What We Do
About Recovery Legal
Recovery Legal Care is a legal assistance program at the University of Chicago Medicine Trauma Center that provides on-site civil legal support to patients and families undergoing violence recovery.
We believe that violence recovery includes recovery from systems of injustice.
Survivors of violent injury often have many legal needs.
Our goal is to help build an integrated healthcare system that acknowledges the deep and far-reaching impacts of social and structural inequalities. These inequalities are often at the root of many health problems, including violent injury, and can also impede meaningful recovery. Medical-legal partnerships integrate the unique expertise of lawyers and legal advocates into healthcare systems, so that clinicians and violence recovery specialists can work together with lawyers to address structural problems.

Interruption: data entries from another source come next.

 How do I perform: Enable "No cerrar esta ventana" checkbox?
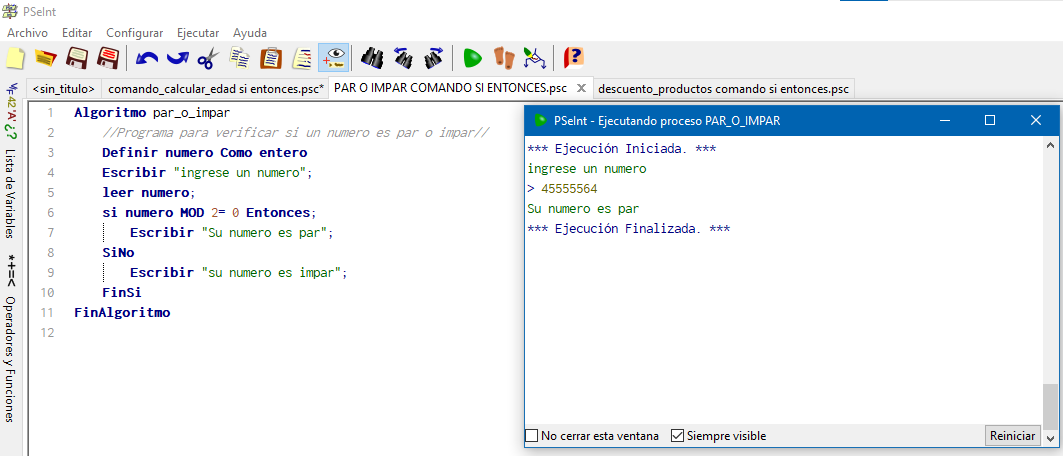tap(532, 436)
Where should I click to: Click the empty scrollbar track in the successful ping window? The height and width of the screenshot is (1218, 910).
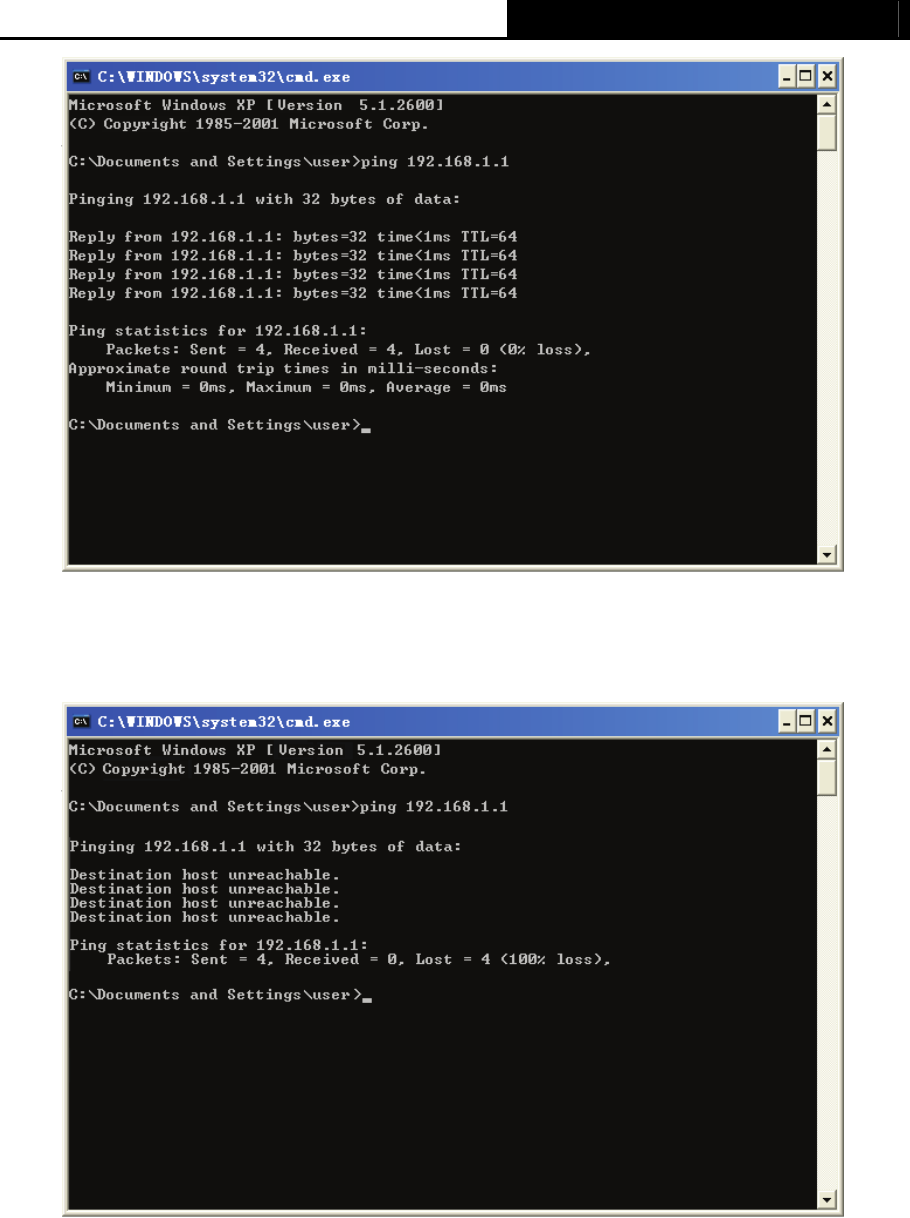point(827,348)
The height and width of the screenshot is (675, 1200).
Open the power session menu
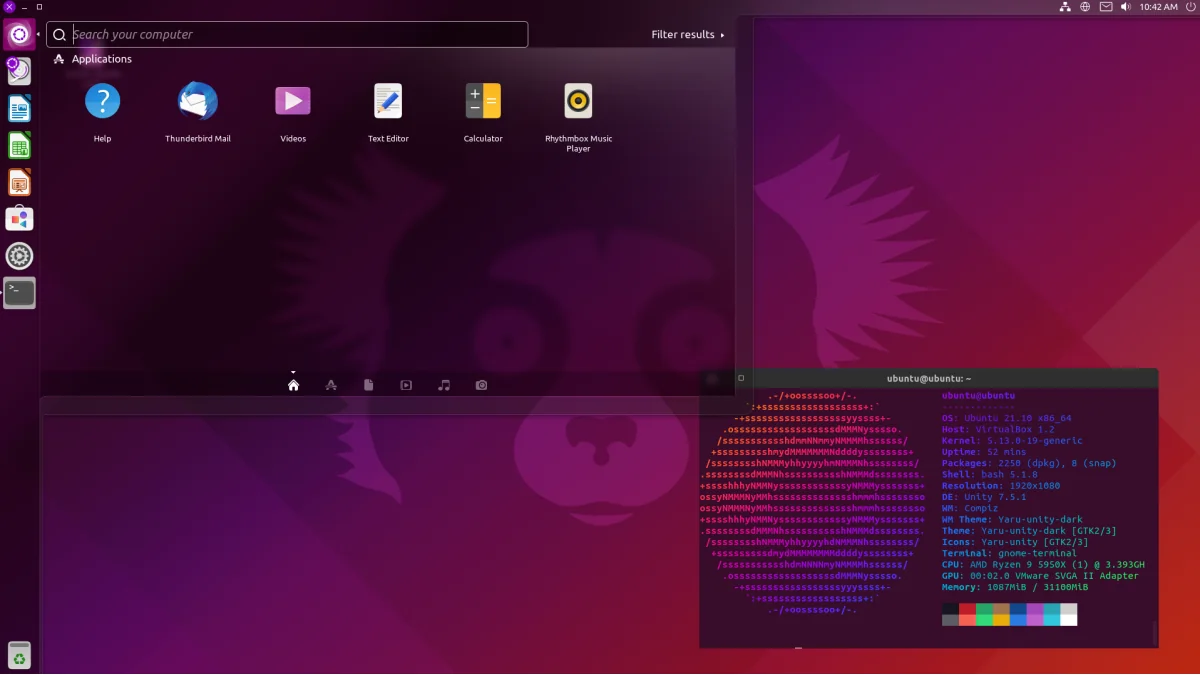coord(1189,7)
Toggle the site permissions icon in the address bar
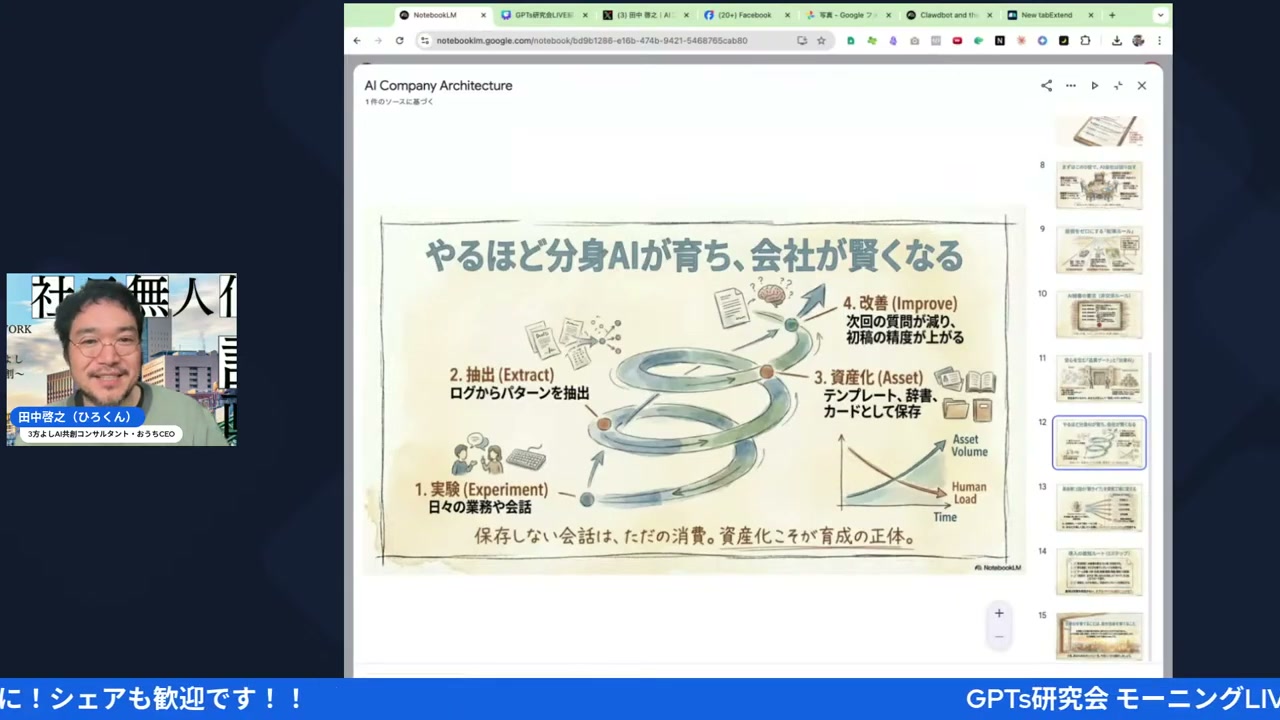1280x720 pixels. [425, 40]
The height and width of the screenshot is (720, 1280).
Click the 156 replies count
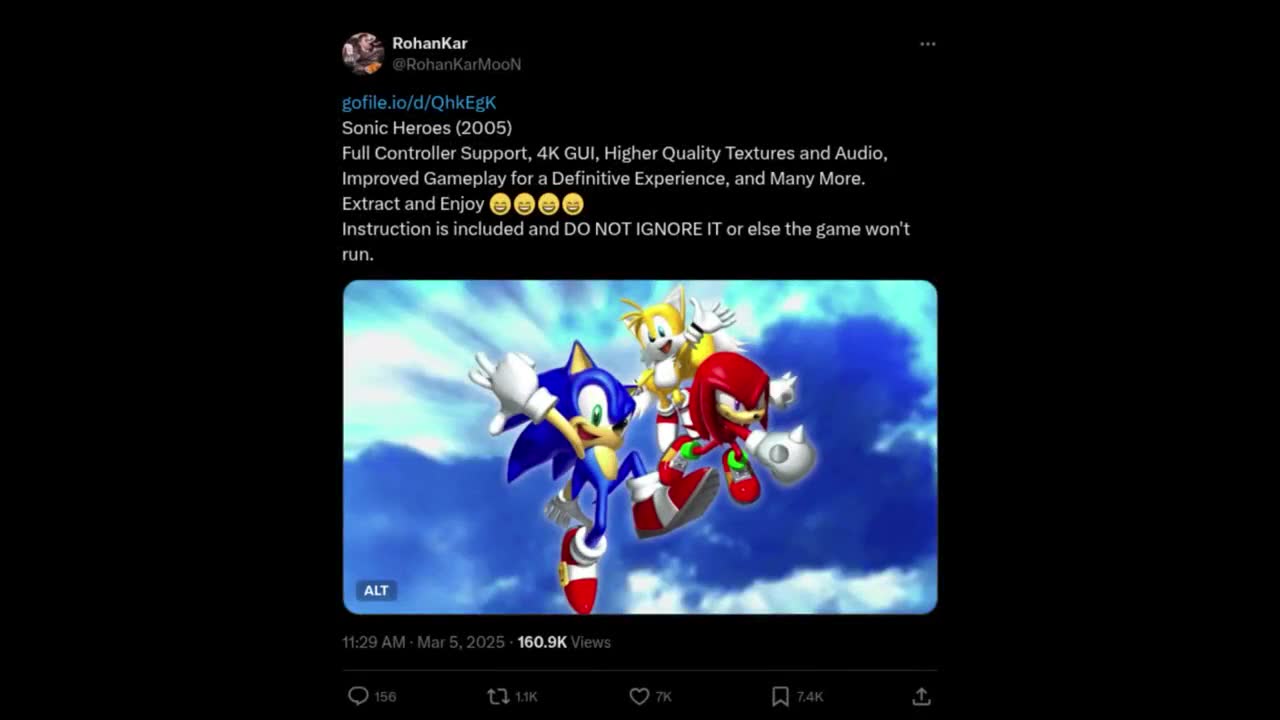click(385, 697)
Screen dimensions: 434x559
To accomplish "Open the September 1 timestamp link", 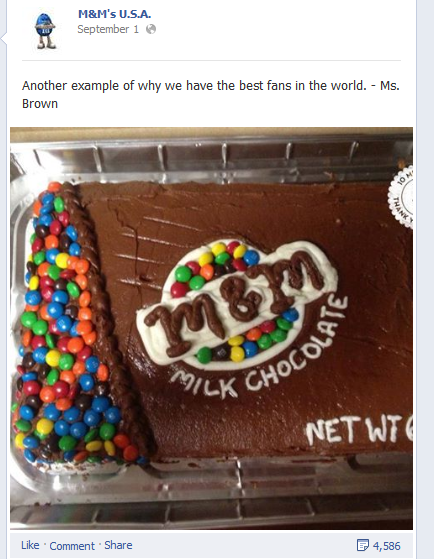I will tap(108, 29).
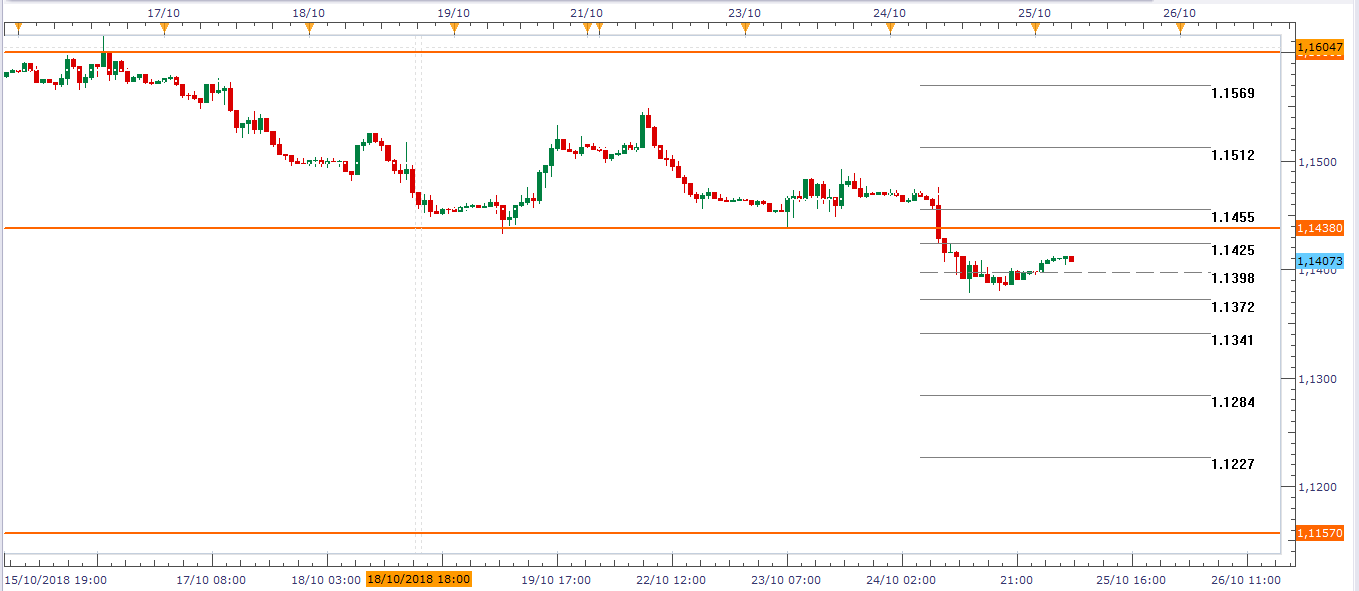This screenshot has width=1359, height=591.
Task: Select the 1.1341 level label
Action: point(1232,340)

We currently offer a broad range of services, including obtaining and retaining various public benefits that include SNAP; Medicaid; Medicare Savings Program; cash assistance for families with children, the elderly, and the disabled; Social Security benefits; home health services via the Medicaid Waiver program and Crime Victim Compensation.
Currently, our services are being offered to patients who are admitted to the UChicago Medicine Trauma Center for violent injuries. An on-site legal advocate is available to provide in-person legal assessments for eligibility of services. Legal services are provided in partnership with Legal Aid Chicago (www.legalaidchicago.org) and needs are assessed on a case-by-case basis.
What is a medical-legal partnership (MLP)?
These partnerships integrate the expertise of lawyers and legal advocates into healthcare systems, with the goal of supporting patients and their families to address a broad number of health-harming legal needs. Health-harming legal needs can include a wide array of issues, including but not limited to income or economic stability, housing and utilities, education and employment, legal status, and personal stability.
Various components of our program have been funded in part through grants from the National Institutes of Health, Department of Justice, and Equal Justice Works.